*** Opening of Recorded information ***
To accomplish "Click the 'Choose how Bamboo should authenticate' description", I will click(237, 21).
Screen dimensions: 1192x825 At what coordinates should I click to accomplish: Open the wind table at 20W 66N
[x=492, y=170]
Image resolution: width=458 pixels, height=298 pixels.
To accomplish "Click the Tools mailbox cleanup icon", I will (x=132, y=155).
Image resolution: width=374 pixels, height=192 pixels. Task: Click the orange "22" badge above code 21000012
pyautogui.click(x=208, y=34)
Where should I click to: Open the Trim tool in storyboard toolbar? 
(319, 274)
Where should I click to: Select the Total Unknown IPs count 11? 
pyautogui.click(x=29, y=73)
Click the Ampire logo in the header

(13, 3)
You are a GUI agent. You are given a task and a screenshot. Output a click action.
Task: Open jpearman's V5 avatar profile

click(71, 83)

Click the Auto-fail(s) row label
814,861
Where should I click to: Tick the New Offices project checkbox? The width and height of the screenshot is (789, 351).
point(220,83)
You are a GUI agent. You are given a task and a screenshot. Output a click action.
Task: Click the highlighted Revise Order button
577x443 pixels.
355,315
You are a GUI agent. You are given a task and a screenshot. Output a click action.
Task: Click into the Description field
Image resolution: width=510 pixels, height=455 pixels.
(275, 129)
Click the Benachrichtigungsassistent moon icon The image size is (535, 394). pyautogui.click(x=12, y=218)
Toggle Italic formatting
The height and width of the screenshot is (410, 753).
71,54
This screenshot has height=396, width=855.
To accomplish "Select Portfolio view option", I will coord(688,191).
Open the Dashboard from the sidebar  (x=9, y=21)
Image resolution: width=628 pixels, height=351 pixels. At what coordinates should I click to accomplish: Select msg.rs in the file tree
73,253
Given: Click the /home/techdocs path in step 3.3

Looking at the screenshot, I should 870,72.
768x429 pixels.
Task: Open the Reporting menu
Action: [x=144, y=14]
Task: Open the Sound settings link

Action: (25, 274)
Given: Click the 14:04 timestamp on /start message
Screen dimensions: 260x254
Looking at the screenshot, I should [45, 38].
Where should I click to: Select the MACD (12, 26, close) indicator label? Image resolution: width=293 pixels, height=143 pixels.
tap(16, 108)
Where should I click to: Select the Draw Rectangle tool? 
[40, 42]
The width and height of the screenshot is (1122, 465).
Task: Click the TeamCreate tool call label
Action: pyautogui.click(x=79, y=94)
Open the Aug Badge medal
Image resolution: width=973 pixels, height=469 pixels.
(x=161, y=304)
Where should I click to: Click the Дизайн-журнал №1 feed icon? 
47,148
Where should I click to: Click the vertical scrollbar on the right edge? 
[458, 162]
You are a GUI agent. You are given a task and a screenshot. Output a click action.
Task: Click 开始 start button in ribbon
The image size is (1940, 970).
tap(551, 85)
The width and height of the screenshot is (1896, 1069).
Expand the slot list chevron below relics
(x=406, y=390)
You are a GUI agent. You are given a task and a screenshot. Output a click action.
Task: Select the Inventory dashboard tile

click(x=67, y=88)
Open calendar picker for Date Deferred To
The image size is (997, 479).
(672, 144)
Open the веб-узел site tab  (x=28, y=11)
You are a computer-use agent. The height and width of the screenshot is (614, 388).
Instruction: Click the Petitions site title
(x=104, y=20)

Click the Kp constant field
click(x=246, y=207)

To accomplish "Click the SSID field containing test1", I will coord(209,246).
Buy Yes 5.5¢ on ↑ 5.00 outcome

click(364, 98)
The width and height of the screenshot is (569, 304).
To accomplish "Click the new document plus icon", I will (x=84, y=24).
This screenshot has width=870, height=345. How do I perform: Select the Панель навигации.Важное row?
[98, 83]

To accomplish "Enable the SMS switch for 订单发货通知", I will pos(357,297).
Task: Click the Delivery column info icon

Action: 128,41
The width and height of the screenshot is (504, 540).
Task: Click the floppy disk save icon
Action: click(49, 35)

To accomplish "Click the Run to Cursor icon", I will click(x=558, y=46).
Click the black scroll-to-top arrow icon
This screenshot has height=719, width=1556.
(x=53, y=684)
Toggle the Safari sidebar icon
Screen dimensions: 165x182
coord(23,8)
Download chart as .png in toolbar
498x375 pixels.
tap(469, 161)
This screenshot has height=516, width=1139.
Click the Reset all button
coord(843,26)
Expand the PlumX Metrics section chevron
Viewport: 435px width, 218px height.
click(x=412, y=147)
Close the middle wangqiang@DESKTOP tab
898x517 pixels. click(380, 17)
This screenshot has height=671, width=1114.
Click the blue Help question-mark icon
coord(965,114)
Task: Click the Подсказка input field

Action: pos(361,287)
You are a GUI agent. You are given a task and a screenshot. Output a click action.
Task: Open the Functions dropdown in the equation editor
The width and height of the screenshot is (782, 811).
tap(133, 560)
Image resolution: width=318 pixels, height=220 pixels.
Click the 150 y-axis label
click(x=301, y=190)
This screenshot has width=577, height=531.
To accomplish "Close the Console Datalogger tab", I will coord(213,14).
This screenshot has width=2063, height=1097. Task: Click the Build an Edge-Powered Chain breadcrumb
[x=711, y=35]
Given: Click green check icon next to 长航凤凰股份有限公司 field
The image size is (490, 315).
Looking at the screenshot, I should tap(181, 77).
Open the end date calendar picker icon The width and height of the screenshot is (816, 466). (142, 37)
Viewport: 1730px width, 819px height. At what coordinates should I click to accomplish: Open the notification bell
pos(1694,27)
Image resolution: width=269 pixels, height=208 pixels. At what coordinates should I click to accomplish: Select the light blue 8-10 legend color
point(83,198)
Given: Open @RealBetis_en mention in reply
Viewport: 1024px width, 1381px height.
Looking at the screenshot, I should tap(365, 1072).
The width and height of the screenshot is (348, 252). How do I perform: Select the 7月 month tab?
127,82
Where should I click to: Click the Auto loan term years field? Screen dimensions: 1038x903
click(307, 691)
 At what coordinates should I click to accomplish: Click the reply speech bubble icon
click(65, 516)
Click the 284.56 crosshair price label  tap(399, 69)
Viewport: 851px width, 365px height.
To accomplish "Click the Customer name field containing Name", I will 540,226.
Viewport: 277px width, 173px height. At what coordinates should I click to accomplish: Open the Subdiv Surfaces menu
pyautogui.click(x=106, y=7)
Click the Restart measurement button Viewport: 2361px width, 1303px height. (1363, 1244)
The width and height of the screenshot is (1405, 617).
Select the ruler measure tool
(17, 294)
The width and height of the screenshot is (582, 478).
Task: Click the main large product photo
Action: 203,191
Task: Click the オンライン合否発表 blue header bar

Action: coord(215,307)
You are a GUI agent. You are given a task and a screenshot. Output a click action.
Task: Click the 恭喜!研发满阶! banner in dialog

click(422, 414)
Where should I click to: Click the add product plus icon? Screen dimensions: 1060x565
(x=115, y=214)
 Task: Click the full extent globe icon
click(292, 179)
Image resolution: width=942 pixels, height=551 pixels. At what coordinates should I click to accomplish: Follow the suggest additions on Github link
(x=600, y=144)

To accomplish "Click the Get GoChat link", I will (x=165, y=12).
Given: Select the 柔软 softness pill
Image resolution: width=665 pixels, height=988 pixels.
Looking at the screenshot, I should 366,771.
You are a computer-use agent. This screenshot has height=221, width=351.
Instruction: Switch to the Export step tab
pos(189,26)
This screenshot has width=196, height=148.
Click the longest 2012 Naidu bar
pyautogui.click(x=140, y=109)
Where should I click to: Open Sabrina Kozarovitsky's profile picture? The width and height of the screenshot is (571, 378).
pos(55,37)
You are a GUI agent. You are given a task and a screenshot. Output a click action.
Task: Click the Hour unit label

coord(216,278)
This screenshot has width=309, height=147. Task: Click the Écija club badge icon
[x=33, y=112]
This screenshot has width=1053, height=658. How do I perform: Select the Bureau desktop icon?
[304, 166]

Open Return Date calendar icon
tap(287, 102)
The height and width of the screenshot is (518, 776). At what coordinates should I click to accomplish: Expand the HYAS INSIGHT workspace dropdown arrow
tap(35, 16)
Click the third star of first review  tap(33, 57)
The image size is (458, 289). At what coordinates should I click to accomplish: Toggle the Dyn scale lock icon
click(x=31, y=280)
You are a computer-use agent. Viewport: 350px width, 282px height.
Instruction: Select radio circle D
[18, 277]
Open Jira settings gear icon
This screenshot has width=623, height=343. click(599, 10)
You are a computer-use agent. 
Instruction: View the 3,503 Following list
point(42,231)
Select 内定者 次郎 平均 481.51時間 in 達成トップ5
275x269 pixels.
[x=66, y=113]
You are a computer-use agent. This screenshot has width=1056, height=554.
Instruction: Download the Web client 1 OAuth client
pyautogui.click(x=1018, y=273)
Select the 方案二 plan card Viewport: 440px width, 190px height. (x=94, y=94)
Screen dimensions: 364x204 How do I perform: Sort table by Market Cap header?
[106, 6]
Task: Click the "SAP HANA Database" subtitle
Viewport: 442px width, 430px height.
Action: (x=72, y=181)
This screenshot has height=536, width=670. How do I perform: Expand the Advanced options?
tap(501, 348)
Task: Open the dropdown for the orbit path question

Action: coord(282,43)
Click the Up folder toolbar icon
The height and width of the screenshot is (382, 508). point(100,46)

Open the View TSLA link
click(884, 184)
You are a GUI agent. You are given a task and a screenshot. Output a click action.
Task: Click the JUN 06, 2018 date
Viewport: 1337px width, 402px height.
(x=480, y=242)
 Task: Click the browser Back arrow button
*** Close of Recorded information ***
The task: Send back an exact copy of only the lines from the line with "The image size is (490, 315)." up to and including the line with "Viewport: 851px width, 365px height." in the data above.

Reply:
The image size is (490, 315).
Looking at the screenshot, I should tap(181, 77).
Open the end date calendar picker icon The width and height of the screenshot is (816, 466). (142, 37)
Viewport: 1730px width, 819px height. At what coordinates should I click to accomplish: Open the notification bell
pos(1694,27)
Image resolution: width=269 pixels, height=208 pixels. At what coordinates should I click to accomplish: Select the light blue 8-10 legend color
point(83,198)
Given: Open @RealBetis_en mention in reply
Viewport: 1024px width, 1381px height.
Looking at the screenshot, I should tap(365, 1072).
The width and height of the screenshot is (348, 252). How do I perform: Select the 7月 month tab?
127,82
Where should I click to: Click the Auto loan term years field? Screen dimensions: 1038x903
click(307, 691)
 At what coordinates should I click to accomplish: Click the reply speech bubble icon
click(65, 516)
Click the 284.56 crosshair price label  tap(399, 69)
Viewport: 851px width, 365px height.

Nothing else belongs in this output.